How to turn your mountain bike into a road bike
Want to try triathlon, but only have a mountain bike and can't afford a road bike? Nick Cook explains how to make your mountain bike speedier and more road bike-like. Image courtesy of Russ Burton
The first thing to do is to remove those draggy, knobbly tyres and fit some slicks, that’ll make the biggest difference to your overall speed.
If you can, lock-out the forks or even consider fitting some fully rigid ones. They’ll be significantly lighter and you won’t waste energy bobbing up and down.
What’s the difference between a road bike and a mountain bike?
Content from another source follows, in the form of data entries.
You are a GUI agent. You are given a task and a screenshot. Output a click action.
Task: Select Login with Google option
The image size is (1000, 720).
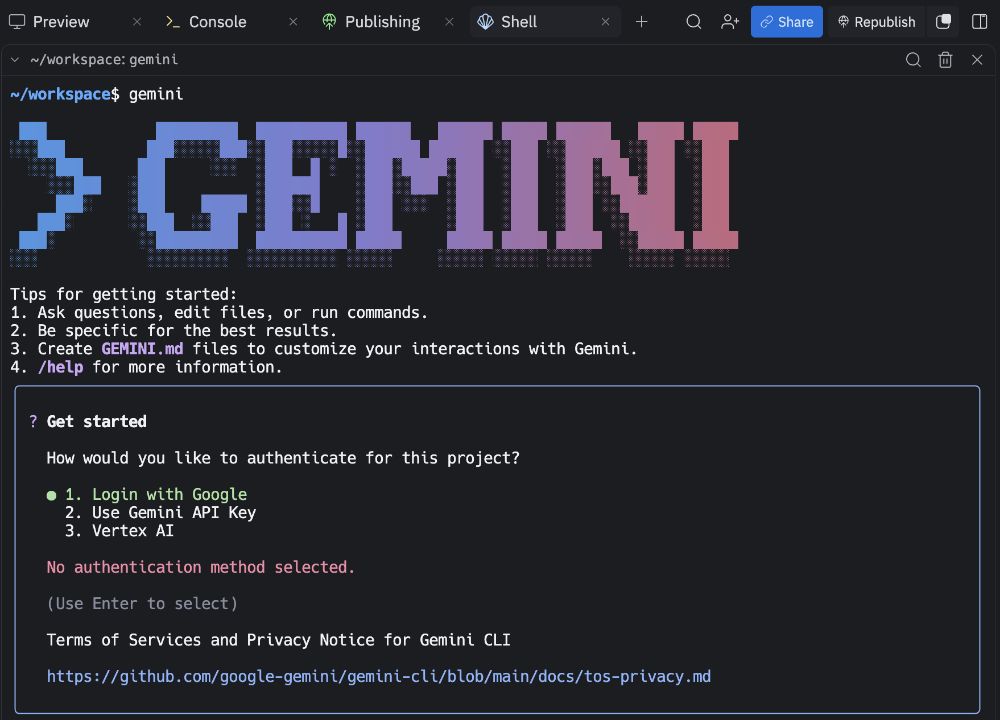pos(155,494)
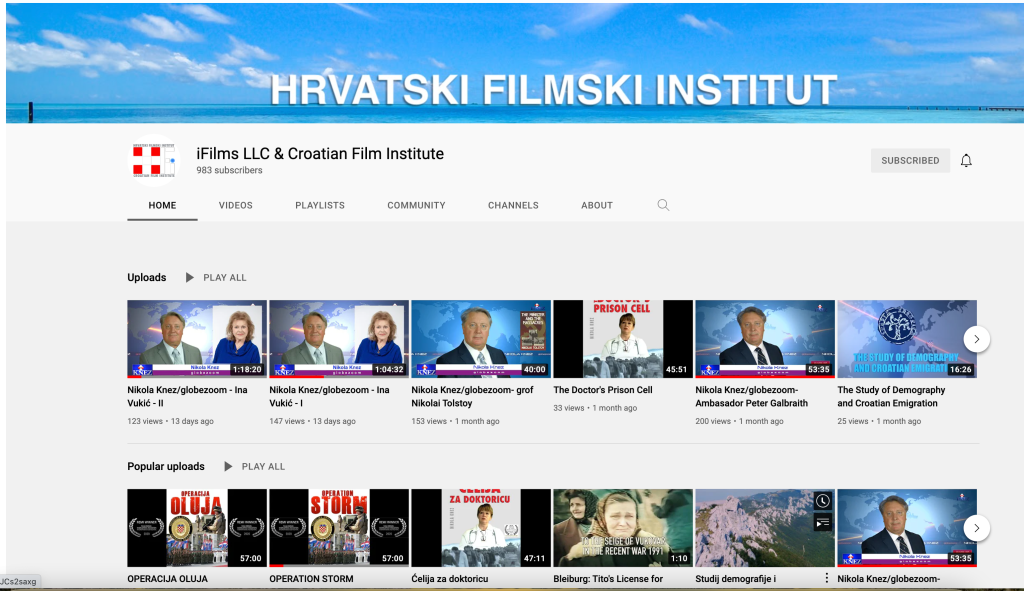
Task: Click play icon next to Uploads Play All
Action: pos(190,278)
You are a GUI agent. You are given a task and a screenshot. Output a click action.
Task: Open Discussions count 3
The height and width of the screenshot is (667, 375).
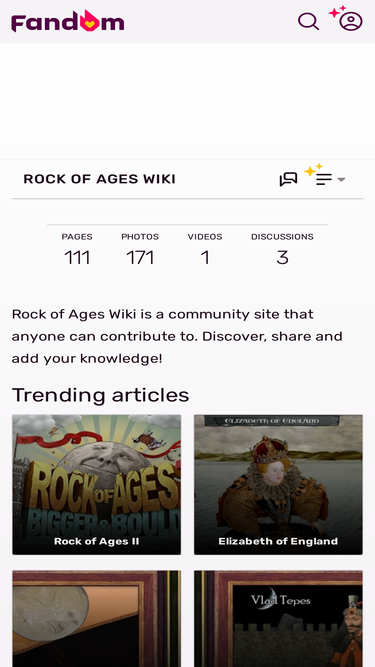tap(282, 258)
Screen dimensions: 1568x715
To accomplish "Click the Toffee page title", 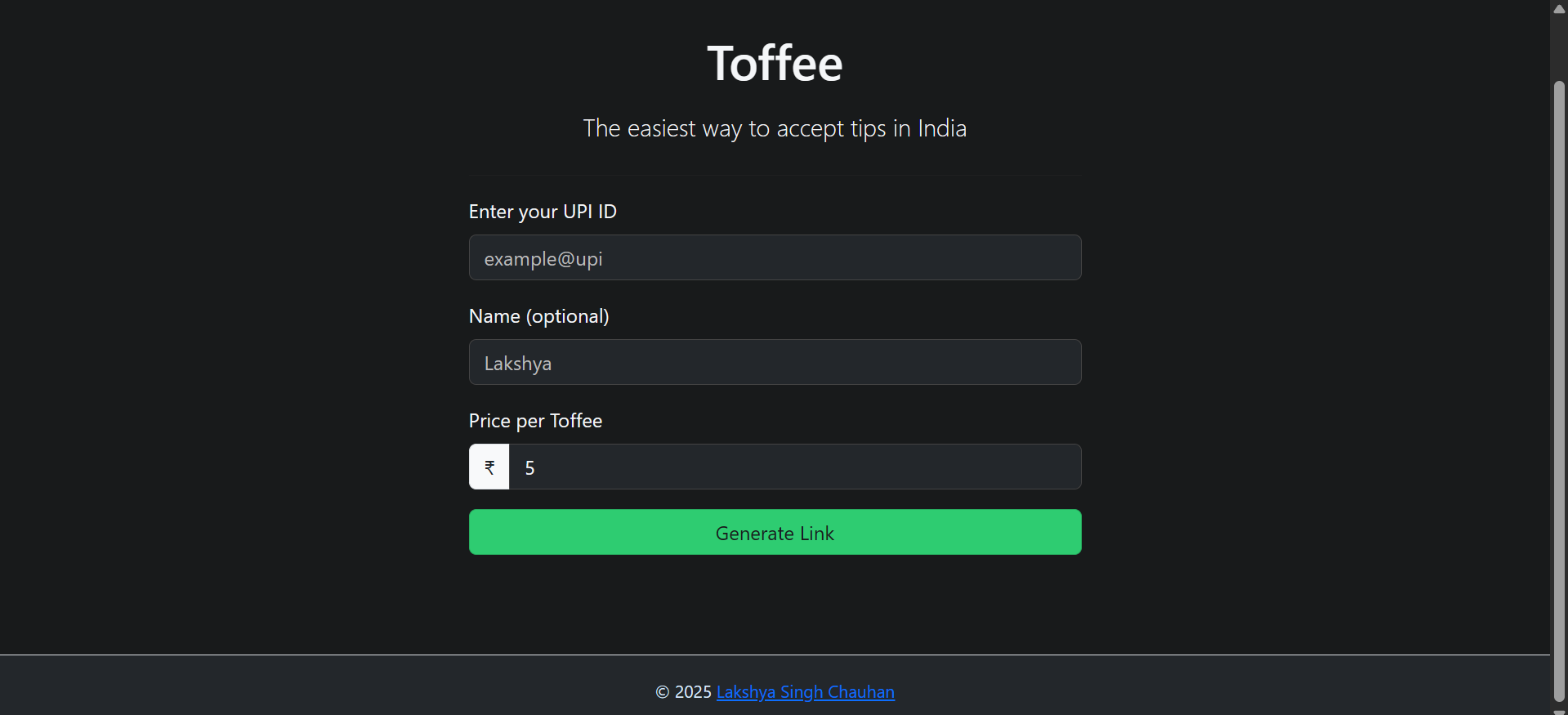I will (774, 62).
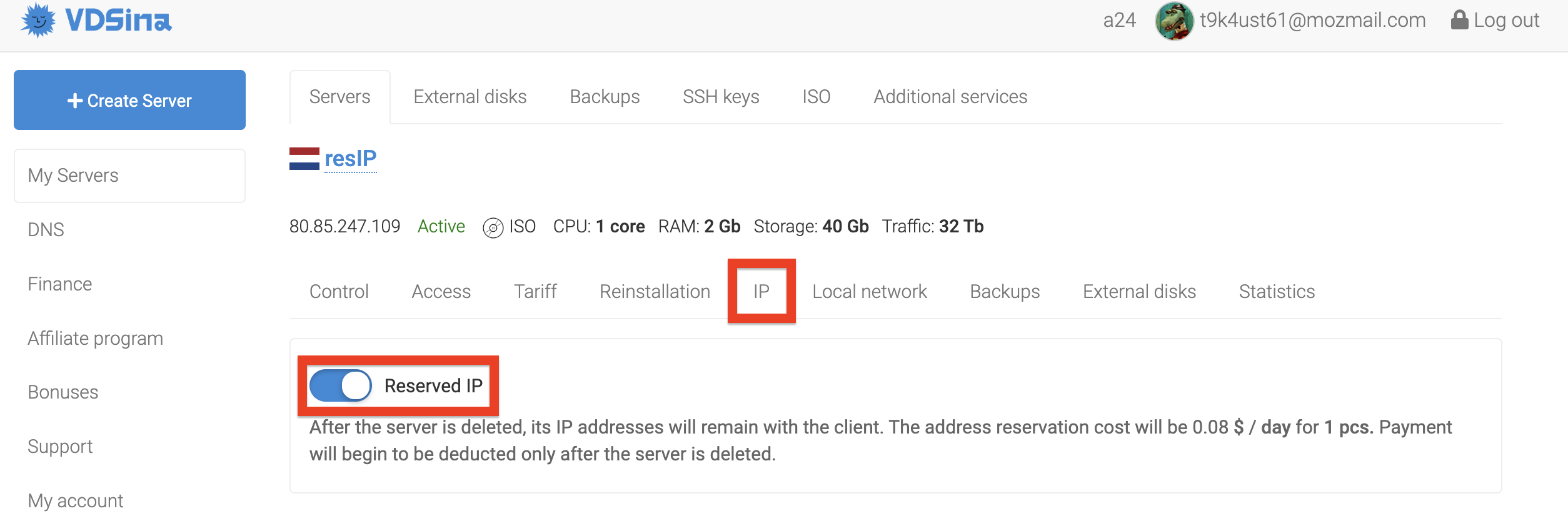Image resolution: width=1568 pixels, height=526 pixels.
Task: Click the user avatar picture
Action: 1173,21
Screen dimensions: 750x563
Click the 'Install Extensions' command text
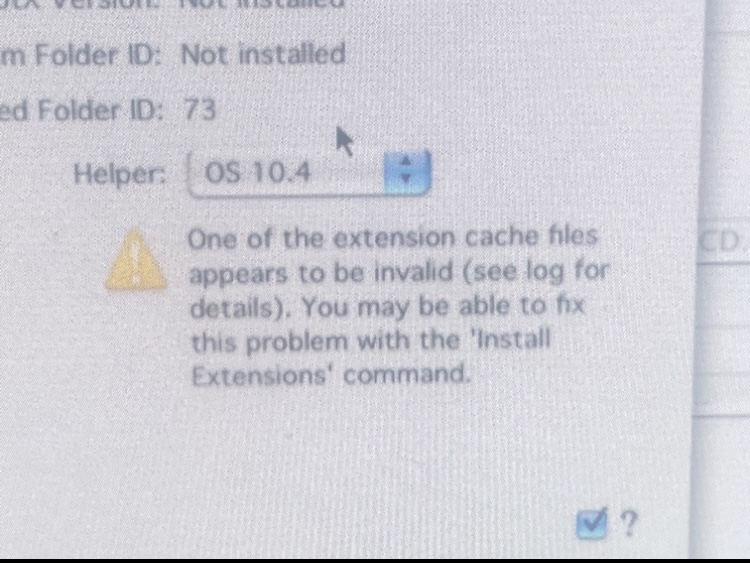click(371, 357)
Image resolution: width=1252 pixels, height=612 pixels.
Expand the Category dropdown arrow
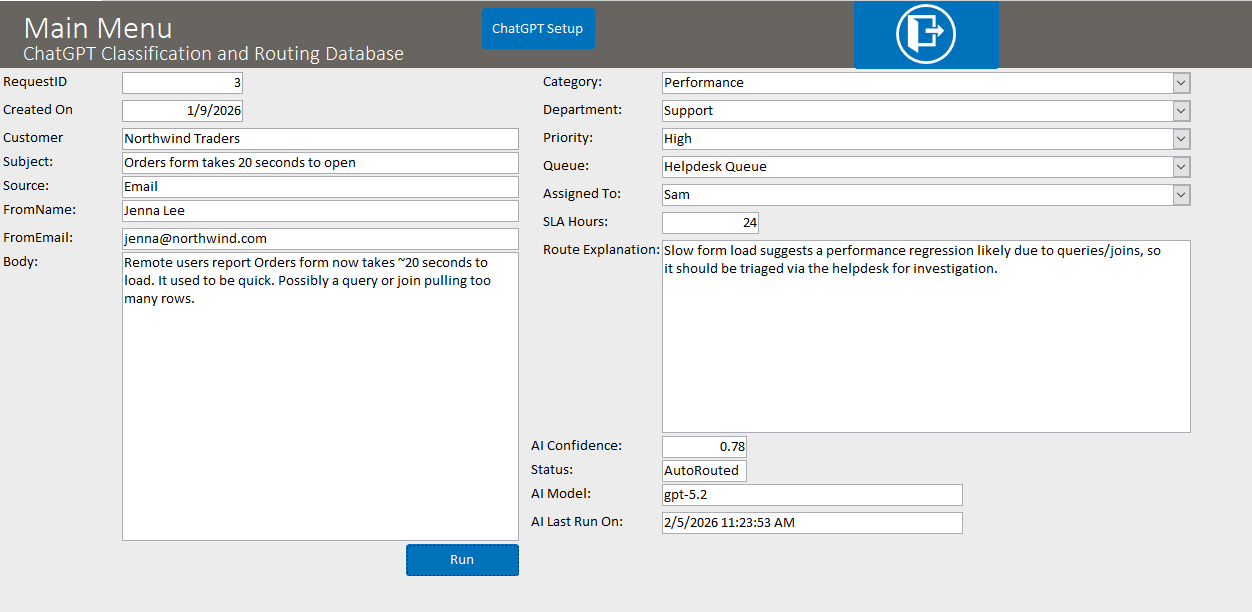(1181, 83)

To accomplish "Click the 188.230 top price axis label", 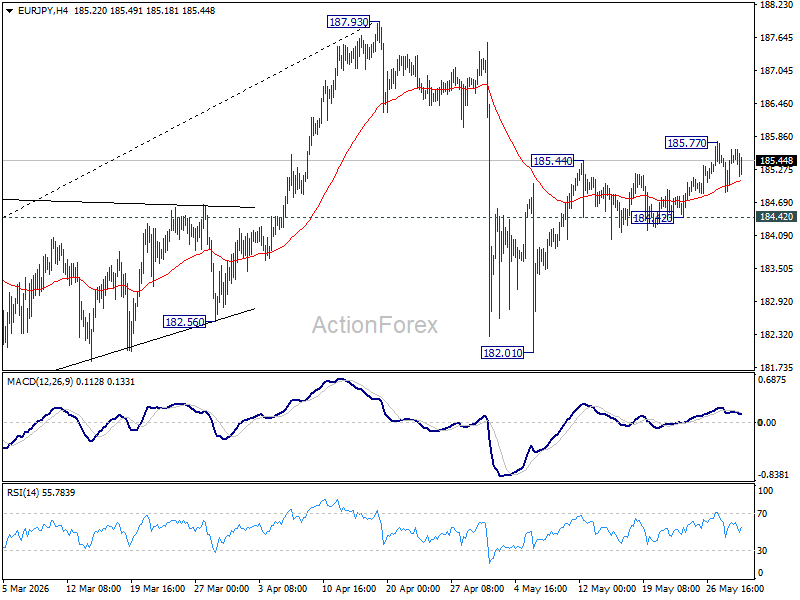I will point(777,5).
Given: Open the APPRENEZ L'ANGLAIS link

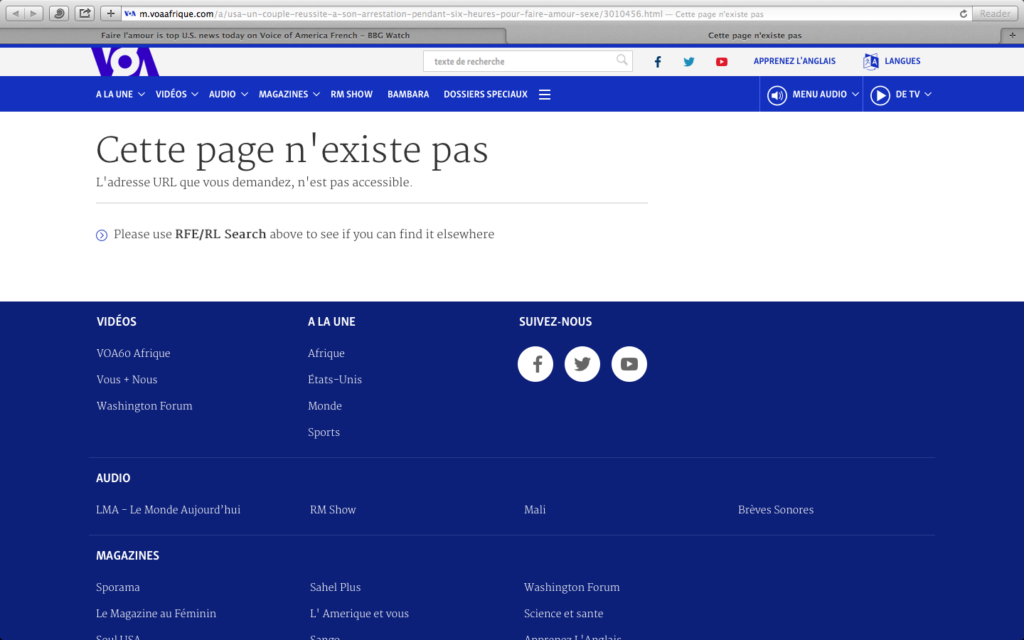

You won’t need the massive spread of gears that a mountain bike typically has on the road so fit a smaller range cassette. This will save you a bit of weight but, more significantly, the smaller jumps between gears will allow you to maintain a more even cadence.
Look at how you can make your position on the bike more aerodynamic as an upright mountain biking posture is going to cost you a lot of speed, especially into a headwind. Fit narrower handlebars or even cut down your existing ones. You can go slightly narrower than your shoulder width but this will compromise the off-road capabilities of your bike. A longer stem should also allow you to get a bit lower but can also affect off-road handling.
I’ve seen people fit aerobars to an MTB, but you’ll probably also have to adjust saddle height, saddle fore/aft and stem length to get a decent position. Totting up the financial and potential time costs from all these tweaks, a second-hand road bike could be a better option.